# Din, Tarih, İlim, Müzik... > Fıkralar, Mizah ve Müzik >  Liseli ve Üniversiteli Arasındaki Farklar :)

## veli

liselinin karnı tok, üniversitelininki hep açtır

liseli eve geç kalma telaşı içindedir, üniversiteli kalcak ev telaşı

liseli arabesk/fantezi dinler, üniversiteli rock/metal

liseli çalışmadan ders geçer, üniversiteli çalışsa da geçemez

liseli; "Öss yi kazanayım rahatlicam", üniversiteli "şu okul bitsin rahatlicam" modundadir

liseli hayallerin, üniversiteli gerçeklerin peşindedir

liselinin elinden tutulur, üniversitelinin belinden

liseli vurdumduymaz, üniversiteli asla uyumaz

liseli alayına isyan, üniversiteli alayına ihsan eder

liseli çay bahçesine gider, üniversiteli kafeye

liseli aşktan anlamaz aşk peşinde koşar, üniversiteli aşktan anlar not peşinde koşar

liseli hayatı anladım, herşeyi yaşadım modundadır; üniversiteli kendimi nasıl geliştirebilirim modunda

liseli öğrenmeye karşıdır zorla öğretirler, üniversiteli öğrenmek ister zorla öğrettirir 

liseli okula zor gider, üniversiteli o kurs senin bu kurs benim gezer

liseli piknik düzenler, üniversiteli festival

liseli okey/bilardo oynar, üniversiteli tabu/bowling

liseli üniformadan şikayet eder, üniversiteli yarın ne giysem derdinden

liseli okulu asar, üniversiteli evi

liseli "zengin olcam", üniversiteli "memur olcam"

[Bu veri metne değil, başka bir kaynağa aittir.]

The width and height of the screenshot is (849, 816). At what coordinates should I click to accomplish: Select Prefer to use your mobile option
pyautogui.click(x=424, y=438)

liseli counter strike oynar, üniversiteli play station

liseli kızlar hakkında "liselim" diye şarkılar yapılır, üniversitede "işletmelim", "eğitim fakültelim" tarzı vakalar yoktur

üniversiteli nereye geldim sorusuna cevap bulamadığı için ne oldum delisi olur, liseli ise büyüdüğünü sandığı için ne oldum delisi 

liseli kuralları çiğnemek için uğraşır(orda burda gizli gizli sigara içer), üniversiteli kuralsızlıktan rahatsız olur("ya bu okula elini kolunu sallayan giriyor ya..")

ASLINDA İKİSİ DE AYNI KİŞİDİR... ARADAKİ FARK SADECE BİRAZCIK ZAMAN...

----------